**EXTRACTED ENTRIES**
========================

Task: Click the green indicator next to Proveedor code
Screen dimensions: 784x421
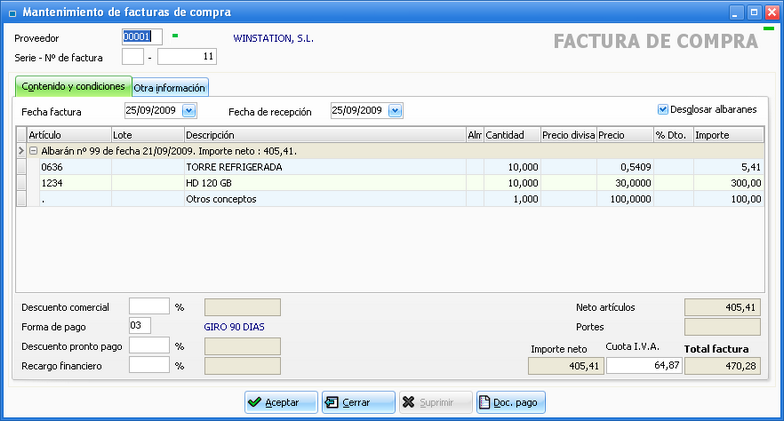Action: tap(175, 36)
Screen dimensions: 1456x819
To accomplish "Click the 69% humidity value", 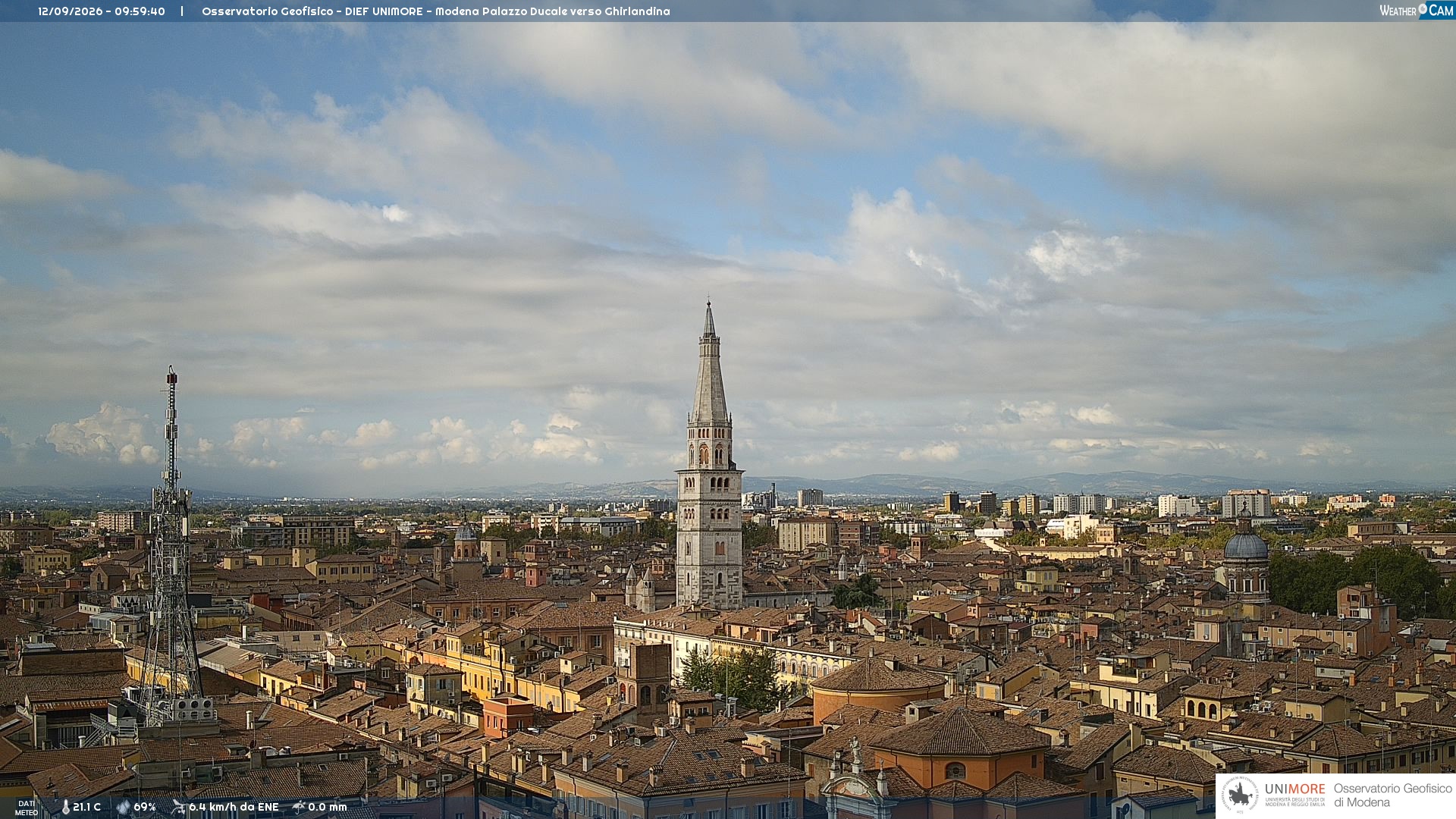I will pos(145,807).
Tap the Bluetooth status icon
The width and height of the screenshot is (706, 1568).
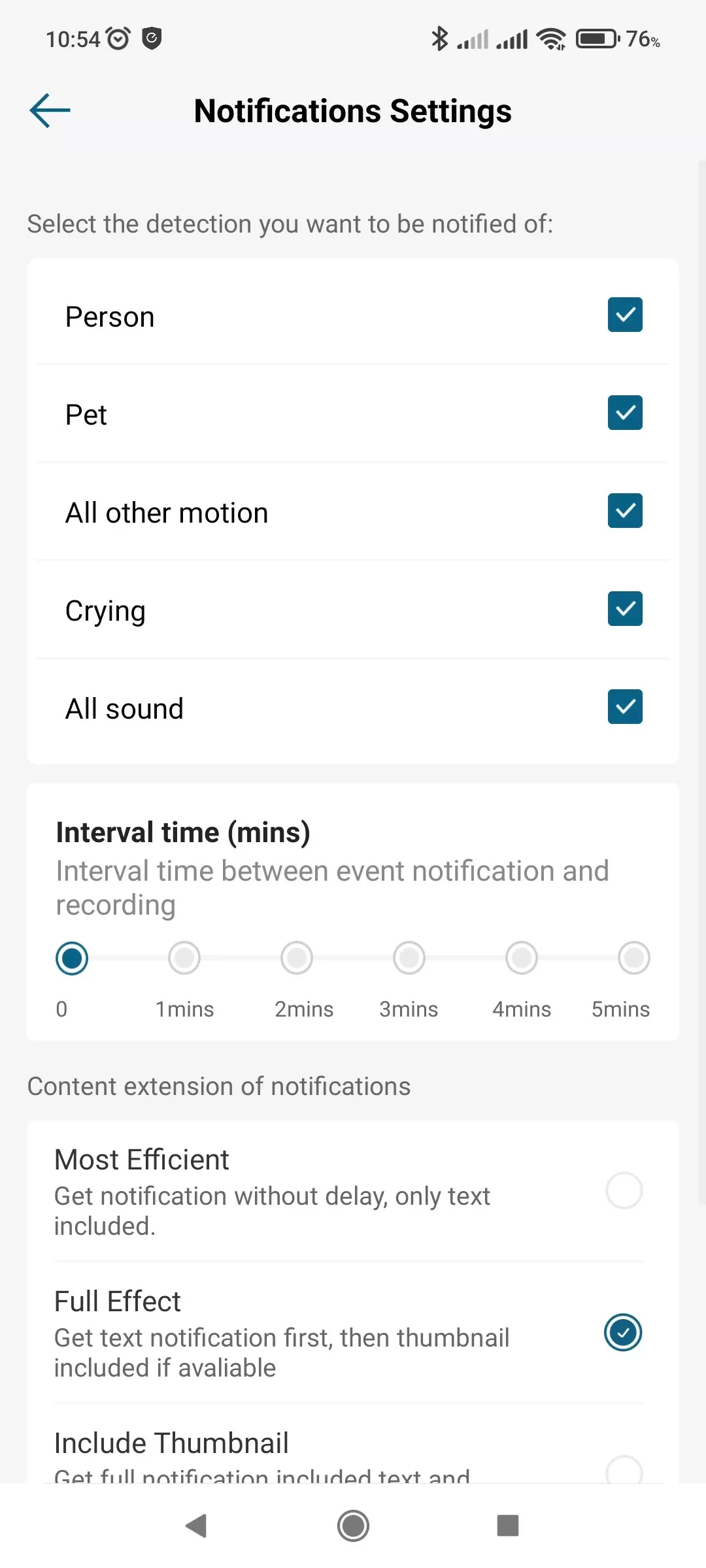pos(439,39)
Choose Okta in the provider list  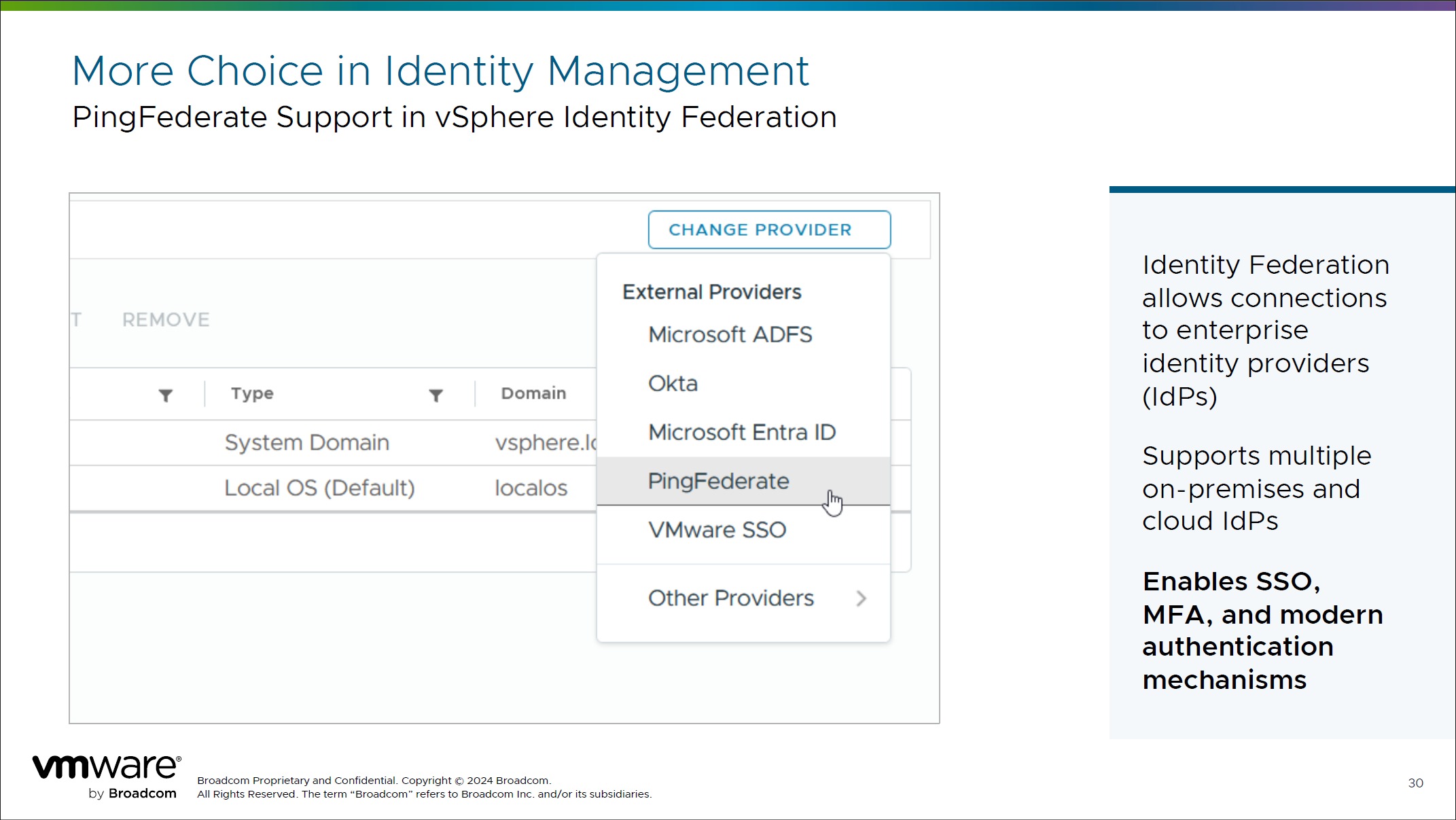tap(673, 383)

========================

**DIRECTIONS**
Find every line in the records above that contains the word "dimensions" and copy each one out. Match case exactly.

**TASK SOLUTION**
Screen dimensions: 784x421
Screen dimensions: 1456x819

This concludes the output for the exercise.